→ Exercise prompt
List every line in the records below that contains the string "with", reproducing each such line in full.

Text and item location records
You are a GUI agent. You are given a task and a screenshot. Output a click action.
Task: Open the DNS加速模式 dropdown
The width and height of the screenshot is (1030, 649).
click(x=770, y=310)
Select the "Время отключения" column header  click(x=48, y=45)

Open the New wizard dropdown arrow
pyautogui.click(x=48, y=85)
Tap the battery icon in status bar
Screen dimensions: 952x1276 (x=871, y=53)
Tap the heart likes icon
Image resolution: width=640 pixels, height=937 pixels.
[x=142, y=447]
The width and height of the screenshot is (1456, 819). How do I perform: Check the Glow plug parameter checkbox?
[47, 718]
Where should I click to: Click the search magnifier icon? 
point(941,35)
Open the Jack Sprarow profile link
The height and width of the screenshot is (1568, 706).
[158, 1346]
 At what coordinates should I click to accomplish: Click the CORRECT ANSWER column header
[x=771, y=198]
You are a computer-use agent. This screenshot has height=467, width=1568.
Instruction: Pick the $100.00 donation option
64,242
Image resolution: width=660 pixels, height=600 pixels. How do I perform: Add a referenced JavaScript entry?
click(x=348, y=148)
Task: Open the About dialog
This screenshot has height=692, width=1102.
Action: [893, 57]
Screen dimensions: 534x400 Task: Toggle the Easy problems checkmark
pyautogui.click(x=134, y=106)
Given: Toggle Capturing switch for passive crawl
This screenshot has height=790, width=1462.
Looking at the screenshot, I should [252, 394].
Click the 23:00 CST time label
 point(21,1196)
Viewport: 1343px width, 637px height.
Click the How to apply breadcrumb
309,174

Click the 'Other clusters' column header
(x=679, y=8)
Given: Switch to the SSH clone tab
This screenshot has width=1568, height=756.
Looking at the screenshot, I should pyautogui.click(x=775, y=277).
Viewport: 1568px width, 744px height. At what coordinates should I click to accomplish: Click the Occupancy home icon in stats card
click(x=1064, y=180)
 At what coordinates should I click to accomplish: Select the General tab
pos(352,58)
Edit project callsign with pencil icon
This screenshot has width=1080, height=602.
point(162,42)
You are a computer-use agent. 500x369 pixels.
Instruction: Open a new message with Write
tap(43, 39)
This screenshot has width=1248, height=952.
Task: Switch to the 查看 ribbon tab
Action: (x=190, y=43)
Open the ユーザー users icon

→ Task output
Edit project callsign with pencil icon
Instruction: Open a new message with Write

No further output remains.